▸ **Written exercise 1**
Copy the portion of the post on scanning old aerial photos that runs between "I do digital" and "of unsharpen edge.", inclusive, without changes.
▸ **Written exercise 2**
According to the post on scanning old aerial photos, which Photoshop commands are used to clean up the exposure?

▸ **Quoted text**
I do digital evalation of old aerial photos all the time.  First, you need a 
good scanner.  An Epson expression 1600 series is a good machine (up to 1600 
dpi optical resolution).  I generally scan paper photos in at 400 to 600 dip 
in B&W in a tiff format, unless I am going to really blow up the final 
product.  Then, I can go to 1000 to 1400 dpi (I have been able to take a 1 x 
1 inch area and enarge to 12x12 inches just fine).  Do not do any processing 
during scanning.  The files can be large (up to 20 meg- even for B&W).   In 
photoshop, clean up the exposure using the level and curve command.  I 
sometimes use just a single pass of unsharpen edge.

then, move the photo to illustrator.  put the photo in  a base layer and 
outline/map the objects of interest in another layer.  Also, identify and 
mark 3 to 8 features that are visible on all photograhs - these will be the 
fiducal points- and put into a third layer.  When you are done, you can throw 
away the photograph layer to reduce the size of the illustrator file..

▸ **Information shown**

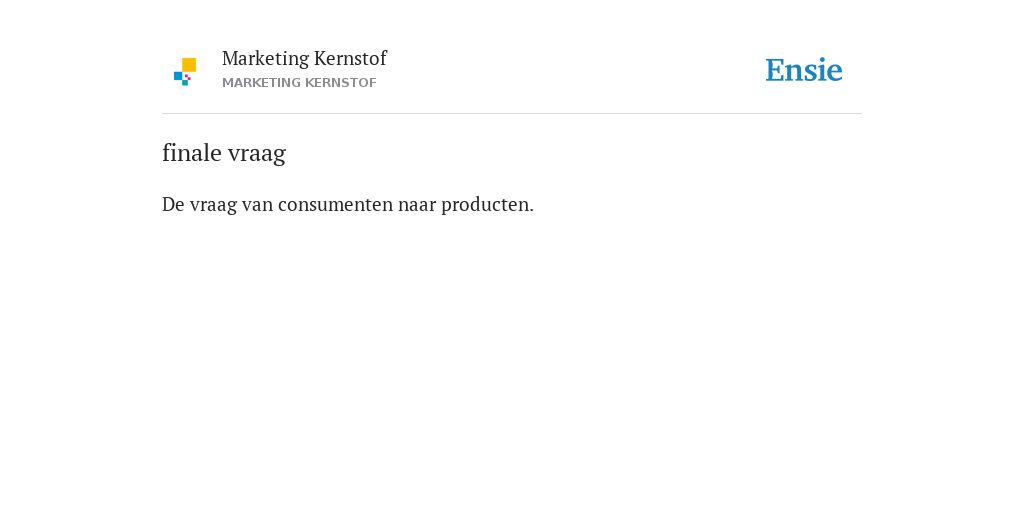Click the word 'producten' in the definition

click(x=485, y=205)
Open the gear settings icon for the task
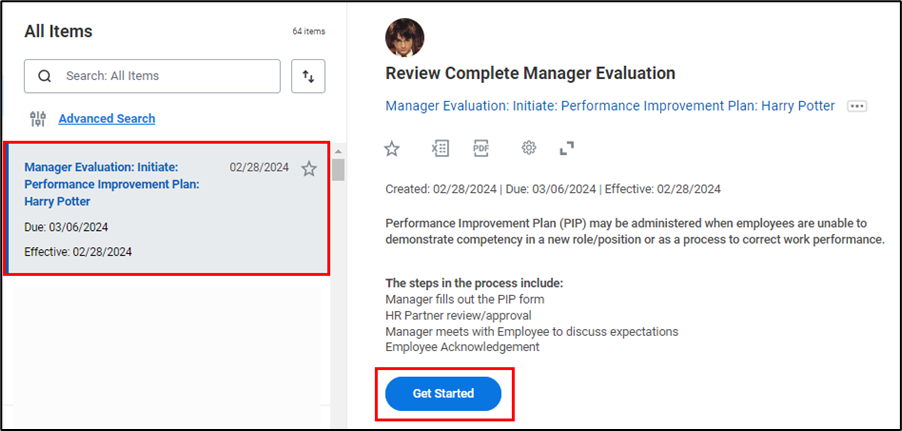The image size is (902, 431). point(529,148)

▸ **Result 1**
I do digital evalation of old aerial photos all the time.  First, you need a 
good scanner.  An Epson expression 1600 series is a good machine (up to 1600 
dpi optical resolution).  I generally scan paper photos in at 400 to 600 dip 
in B&W in a tiff format, unless I am going to really blow up the final 
product.  Then, I can go to 1000 to 1400 dpi (I have been able to take a 1 x 
1 inch area and enarge to 12x12 inches just fine).  Do not do any processing 
during scanning.  The files can be large (up to 20 meg- even for B&W).   In 
photoshop, clean up the exposure using the level and curve command.  I 
sometimes use just a single pass of unsharpen edge.

▸ **Result 2**
The level and curve commands.